The most probable reason that we suspect for this is because of the one hot representation of each word as a vector of 50K dimension.
Also the time distributed layer has shape (None, 528 (max size of French sentence), 50K (output vector size = vocabulary of French).
We wanted to know if there is any way by which we can avoid this (for ex. like libSVM) or more efficient representations for RNN with large vocabulary size to help in training with large batch sizes.
Thank you
Perhaps use a generator to achieve progressive loading of batches?
Yes, we are using generator. The module fails saying that it faced out of memory while creating a tensor of size [19136,58802] ([(max French sentence length)*batch_size, French vocabulary size]), for max_french_sentence_size around 600 and batch size 1024. Which seems correct, as this matrix would be around 8GB for 8byte float representation. So we were wondering if there is any way to solve this issue and what are the state-of-the-art methods to solve these issues.
Thank you
Perhaps try using a small vocab?
Perhaps try using a smaller batch size?
Perhaps try using a smaller sentence length?
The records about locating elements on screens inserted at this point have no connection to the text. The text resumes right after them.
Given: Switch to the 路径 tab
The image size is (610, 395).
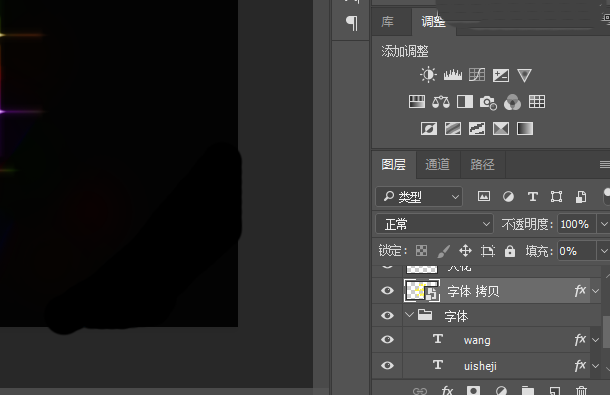Looking at the screenshot, I should (x=482, y=164).
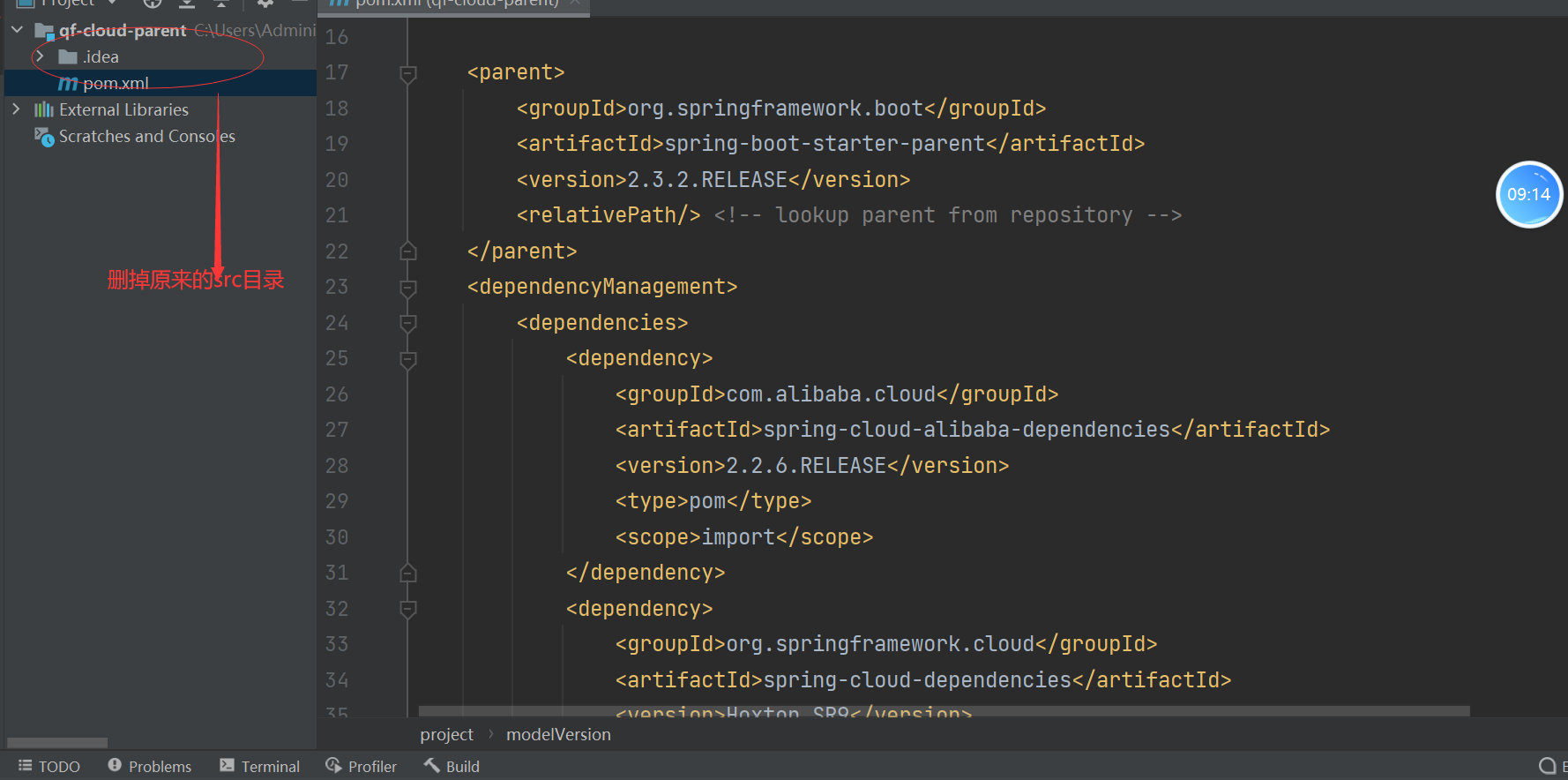
Task: Fold the dependencyManagement tag at line 23
Action: pyautogui.click(x=407, y=288)
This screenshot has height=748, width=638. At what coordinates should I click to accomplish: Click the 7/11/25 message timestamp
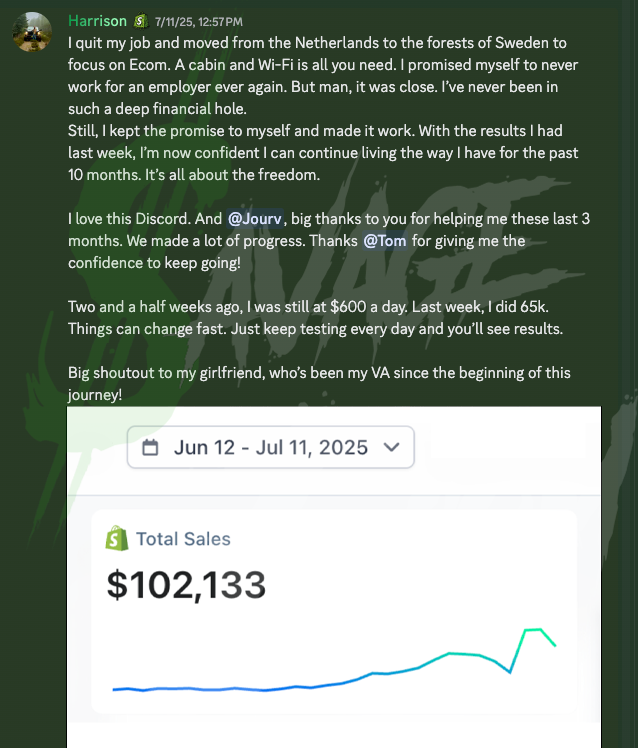coord(200,21)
Perhaps try training on a machine with more memory?
Is this considered as a seq2seq model?
Yes.
Hi,jason . Thanks for sharing this article. How this pre process model vary for different languages?
Good question, I don’t know off hand.
I working on machine translation between Amharic and Afaan Oromo
I preprare dataset on diffrent sheet with its corresponding target languages
so how can I train from two file name for neural machine translation?